The question Ronald asked was a very relevant one - How reliable should VOIP be? Considering that mobile phones (in UK atleast) have an availability of 97-98%. In response Om Malik posted a with-all-due-respect post, with a figure: 100 %. There are just two problems with this - I think it might be unnecessary and secondly, it might prove to be impossible.
Let me analyse why it might be unnecessary. At this point of time atleast, VOIP is partly an early adopter product. But more importantly, it is a PIGS method. PIGS for all the non-desi's stands for Poor Indian Graduate Student, however it can just as easily be generalised to anyone else..iff they are limited in their communication expenditure but not in their need. It is enough for a person like that to be able to say "hi ma". In such cases, if I am the VOIP company, it becomes important to me to get to market as fast as possible and achieve sufficient penetration. Of course, granted that for most corporate use this might be somewhat of a problem. But then I dont see corporate users switching to VOIP en masse just yet. Consider this brilliant post by Tom Evslin about the problem of too much quality.

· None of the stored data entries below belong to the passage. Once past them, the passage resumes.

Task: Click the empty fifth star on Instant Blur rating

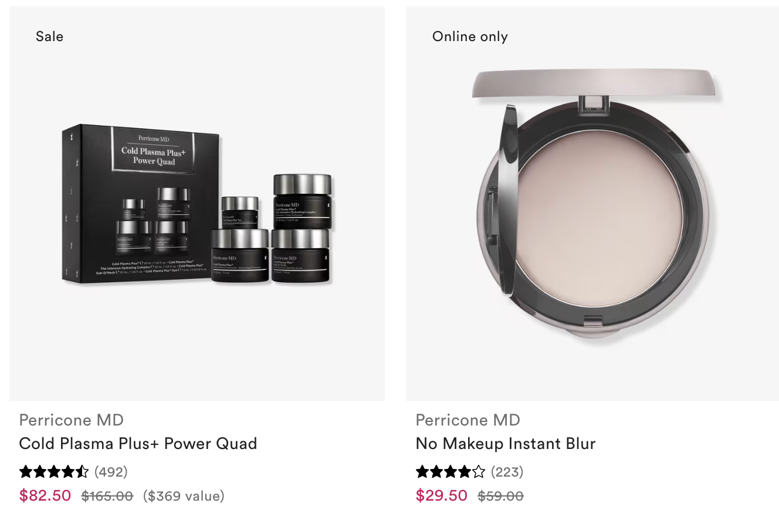Action: tap(479, 472)
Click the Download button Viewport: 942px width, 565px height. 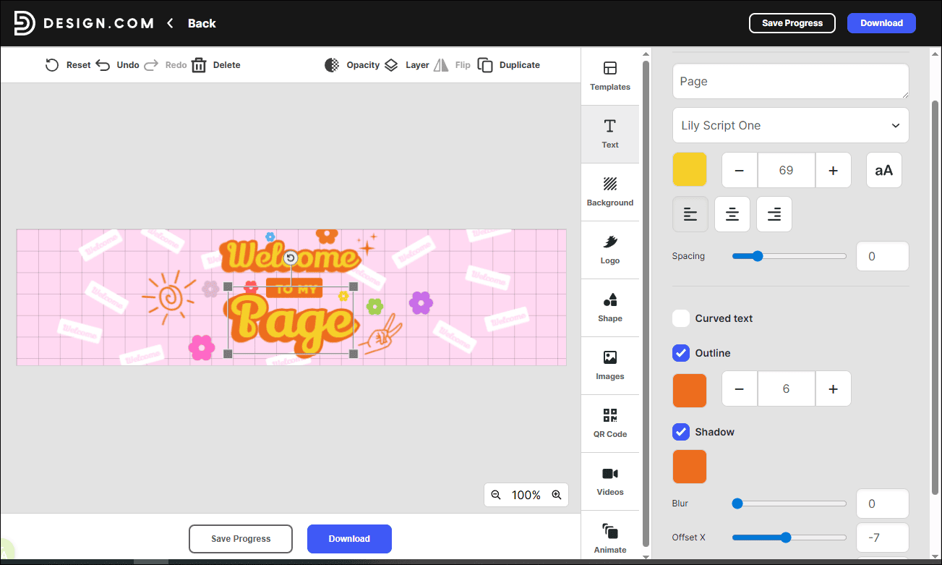click(x=881, y=22)
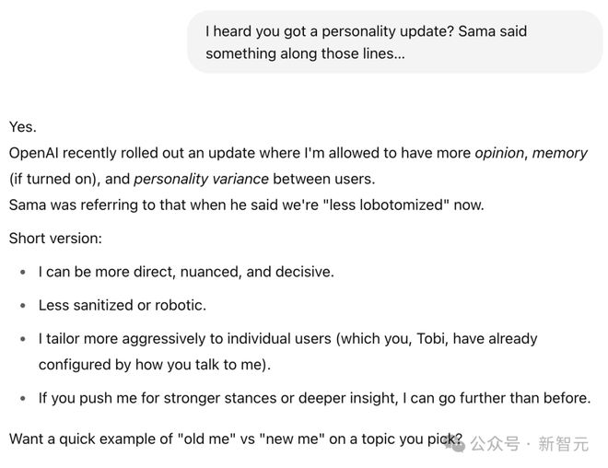This screenshot has width=608, height=468.
Task: Click the line starting "Sama was referring"
Action: pos(246,205)
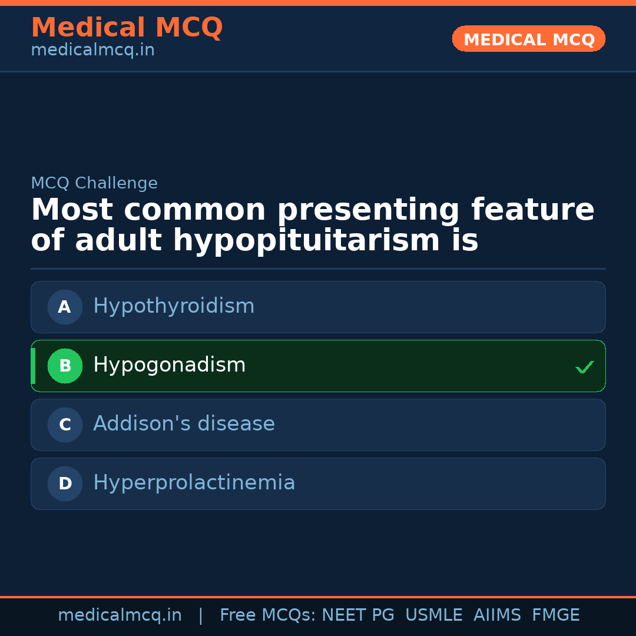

About AT&T and mobile phones, he says
The six nines song deafened the company to the fact that consumers would trade quality for mobility
. Now, I would like to rephrase Evslin's law
The six nines problem may lead a company to alter its expectation of consumer expectation
. As Om Malik says "I have argued about the ease of use and reliablity before. VoIP continues to fail the mom test.". However, reliability and human-interface problems are orthogonal to each other. Consider what might happen if Apple decides to make iSpeak and jump into the VOIP arena - that would solve the "mom test". But would it need to solve the 5 nines problem?
Is doing this impossible? Bob Cringeley certainly seems to think so. Existing backbone providers might start traffic shaping to allow their own packets higher priority than, say a company like Vonage. But I'm happy if backbone providers give me 6 9s service. But as Bob, puts it in his later post, increasing demands on media content will result in the backbone networks being clogged. He suggests that media companies adopt a higher-latency download-and-play mechanism for media to free up bandwidth for low-latency VOIP, but let me pose a question - can Vonage wait that long? or can a student in California wait that long, to be able to afford calling Delhi?